Excerpted text:
When Can You Limit the Number of Emotional Support Animals

As we have already discussed above, both FHA and HUD mandate you to allow ESAs within reasonable adjustments in rental properties and don’t have limitations on the number of ESAs, either. So, does this mean you cannot limit the number of ESAs on your property?
Definitely not. There are still some conditions under which you can legally reject or limit the number of ESAs on your property. Some circumstances include:

  • Undue Financial Burden: If a tenant’s multiple ESAs result in financial strain—such as increased maintenance costs for your property—you can cite undue hardship to limit the number.
  • Health or Safety Concerns: An excessive number of animals could pose health risks or create safety hazards, such as heightened allergens in common areas or increased liability risks. 
  • Reasonable Space Constraints: If the size of the tenant’s unit cannot reasonably accommodate multiple ESAs, this is another valid reason to limit the number. For instance, three large dogs in a small studio apartment might not be reasonable. 

Always approach these situations with caution and consider consulting legal counsel to ensure any decisions align with the FHA’s protections.

Your Rights and Obligations as a Landlord

While the law protects tenants’ right to have emotional support animals, it also recognizes your rights as landlords. It’s important to find a balance that allows you to meet legal requirements while also protecting the well-being of your property and other tenants.

What You Can Do

  • Request Proper Documentation: Tenants must provide a letter from a licensed mental health professional outlining the need for an ESA. You can and should ask for this documentation as part of the process. 
  • Assess Reasonable Accommodations: The keyword here is reasonable. If accommodating the ESA imposes an undue financial burden or creates health and safety concerns, you have the right to deny the request for ESAs. Each case should be assessed individually. 
  • Clarify Tenant Responsibilities: Tenants remain responsible for any property damage caused by their ESA. You can also set behavioral expectations for the animal, such as no excessive noise or disruption to other tenants. 

What You Can’t Do

  • Deny a valid ESA request outright just because your property has a no-pets policy. 
  • Charge additional fees or deposits specifically for an ESA. 
  • Ask invasive questions about a tenant’s medical history or disability.

Raw data:
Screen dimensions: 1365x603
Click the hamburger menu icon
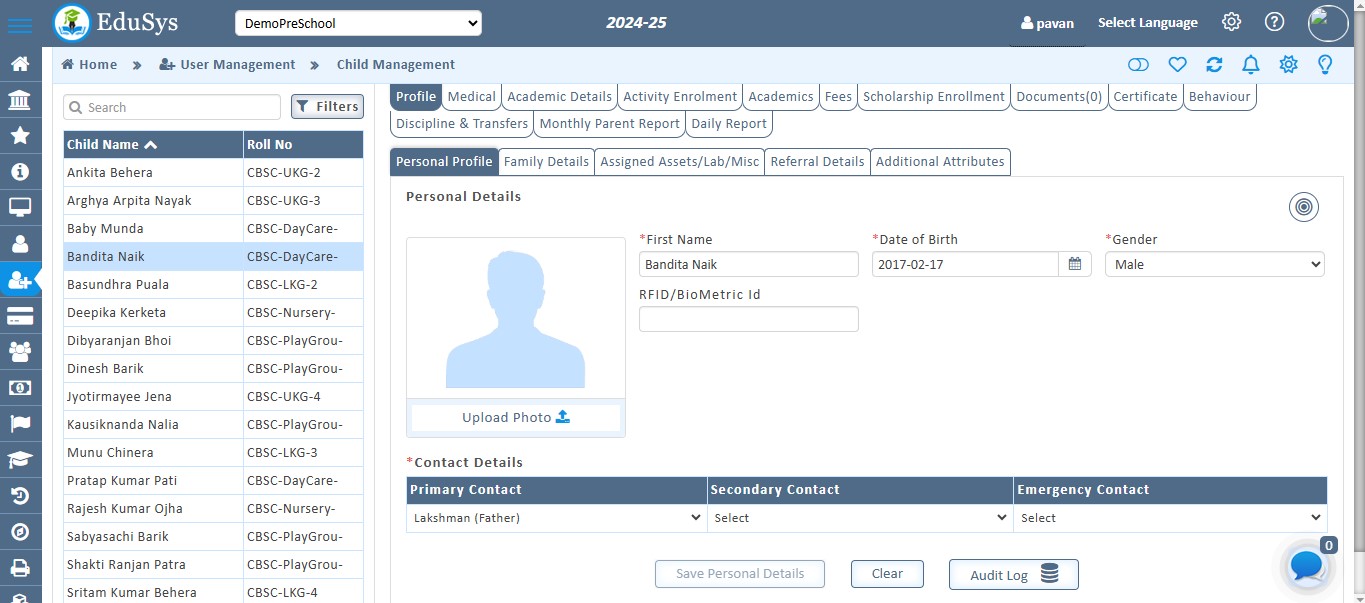(20, 25)
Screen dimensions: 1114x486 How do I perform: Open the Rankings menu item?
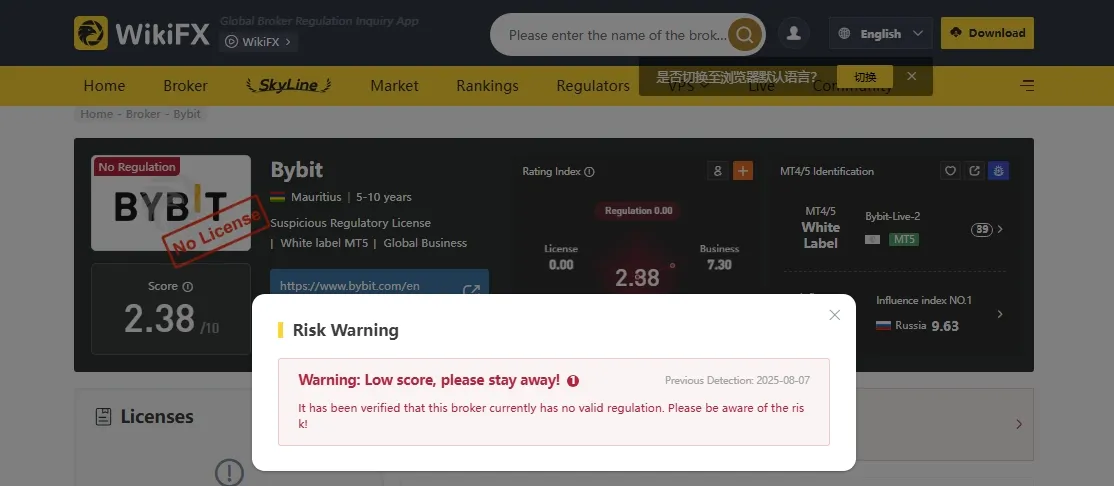click(487, 85)
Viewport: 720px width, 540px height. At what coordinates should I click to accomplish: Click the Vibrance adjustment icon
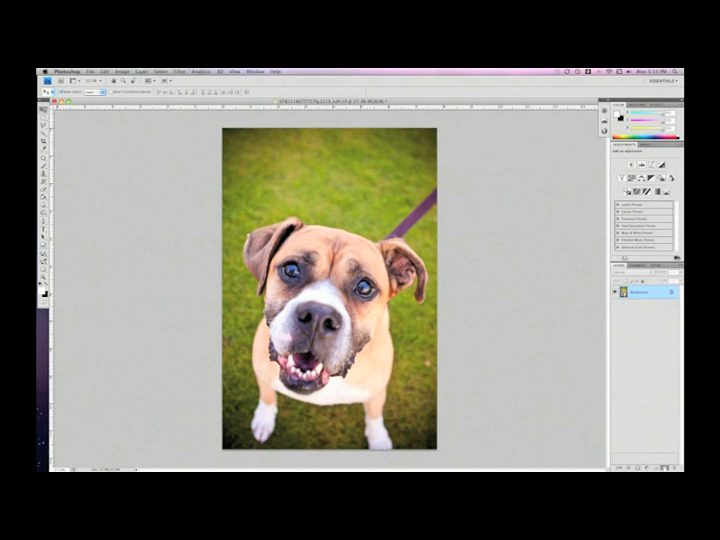621,178
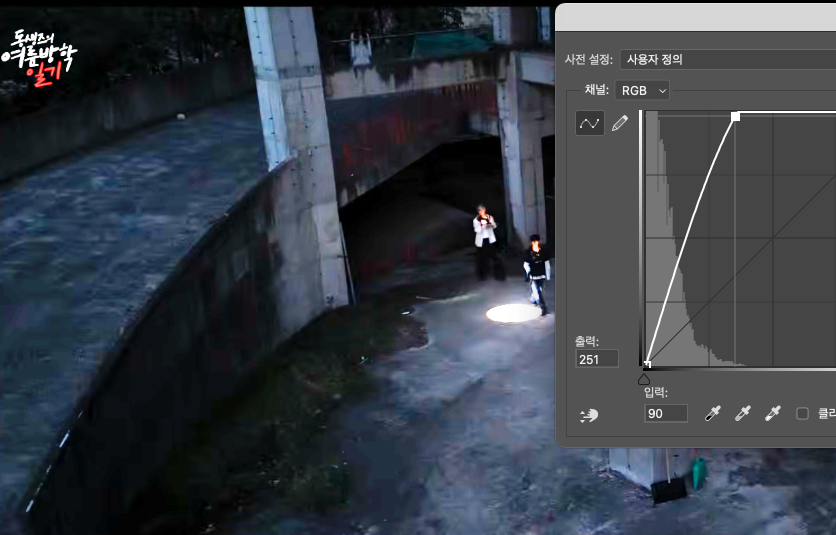This screenshot has height=535, width=836.
Task: Select the pencil draw-curve tool
Action: tap(620, 123)
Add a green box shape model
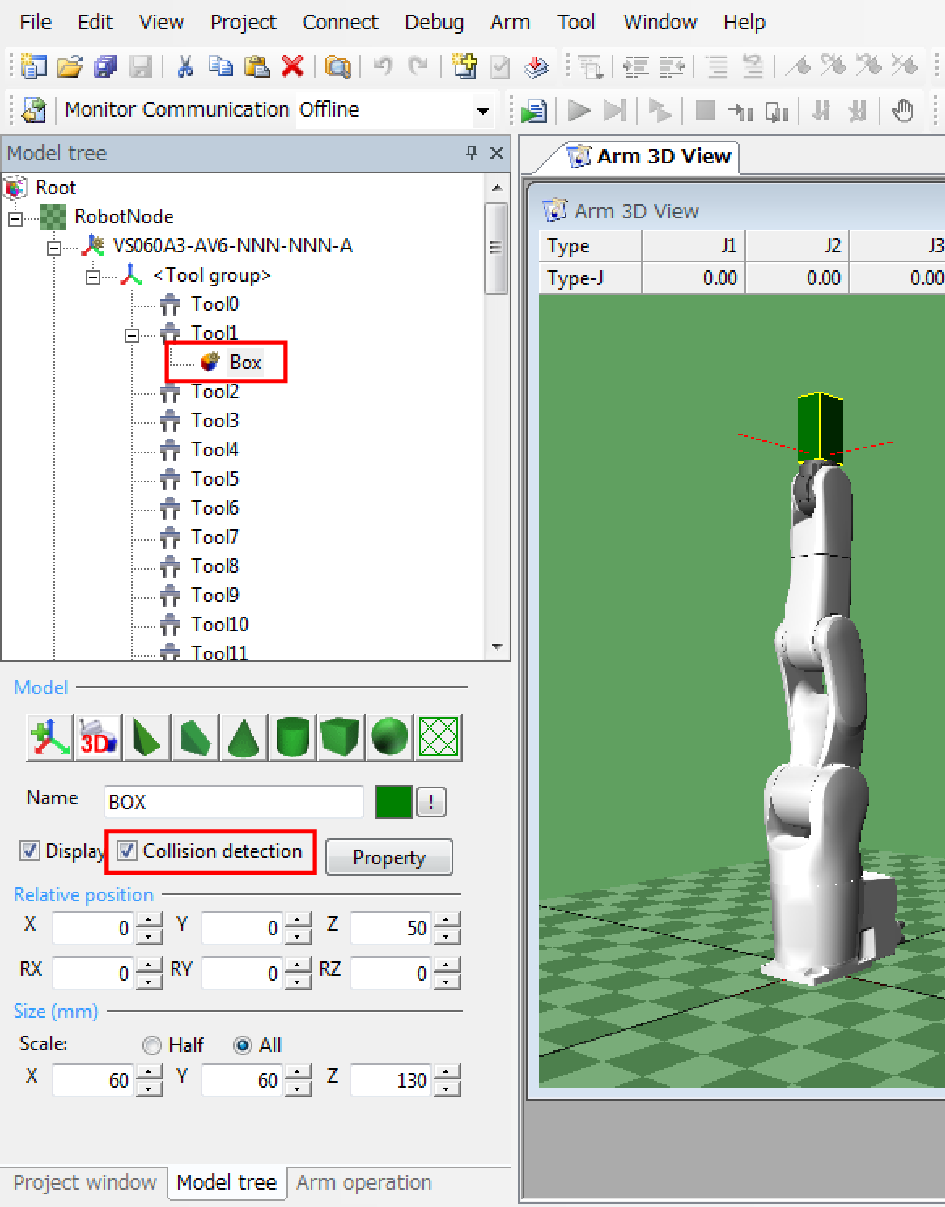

Questions to answer:
**a.** Translate this sentence from the text on emotional support animals into Spanish: "It's important to find a balance that allows you to meet legal requirements while also protecting the well-being of your property and other tenants."
**b.** Using the text on emotional support animals, answer each question briefly.
(i) Who must write the letter that tenants provide as documentation for an ESA?
(ii) What example does the text give of multiple ESAs that might not be reasonable for the space?
(iii) What may a landlord not charge specifically for an ESA?
**c.** Write the next part of the text on emotional support animals, picking up after its final sentence.

Exercise answers:
**a.** Es importante encontrar un equilibrio que le permita cumplir con los requisitos legales y, al mismo tiempo, proteger el bienestar de su propiedad y de los demás inquilinos.

**b.**
(i) A licensed mental health professional.
(ii) Three large dogs in a small studio apartment.
(iii) Additional fees or deposits.

**c.**
Best Practices for Landlords Handling ESA Requests

Since ESAs are strictly protected under the Fair Housing Act, you should be very careful and respectful while handling them. Otherwise, you may face legal complexities. Otherwise, you may face legal complexities, including potential lawsuits or penalties for discrimination.

Of course, it can get tricky, but establishing clear protocols and policies can help smooth the process. Here are some best practices for landlords to handle ESAs:

  • Create a Clear Pet Policy: Even if your property has a no-pets policy, clarify that tenants with valid ESA documentation are exempt. Include policies for behavior, property damage, and noise levels. 
  • Request Documentation Immediately: Be upfront about requiring proper ESA documentation. This ensures transparency and avoids potential misunderstandings. 
  • Document All Interactions: Keep detailed records of every communication with a tenant regarding their ESA request. This can be invaluable if legal disputes arise. 
  • Stay Neutral in Conversations: Avoid personal judgment or bias during discussions. Focus on the facts and legal requirements. 
  • Consult a Legal Expert: When in doubt, seek advice from a local attorney familiar with housing laws to ensure your actions comply with regulations. 

Conclusion

In conclusion, landlords must make reasonable accommodations for emotional support animals (ESAs) under the Fair Housing Act. While there’s no set limit on the number of ESAs a tenant can have, you can limit them if they cause financial strain, health or safety risks, or space issues. It’s important to evaluate each situation carefully and ensure that your decisions are fair and in line with the housing laws. 

By having clear policies and communicating openly with tenants, you can navigate ESA requests effectively and responsibly. If needed, consulting a legal expert can help you stay compliant.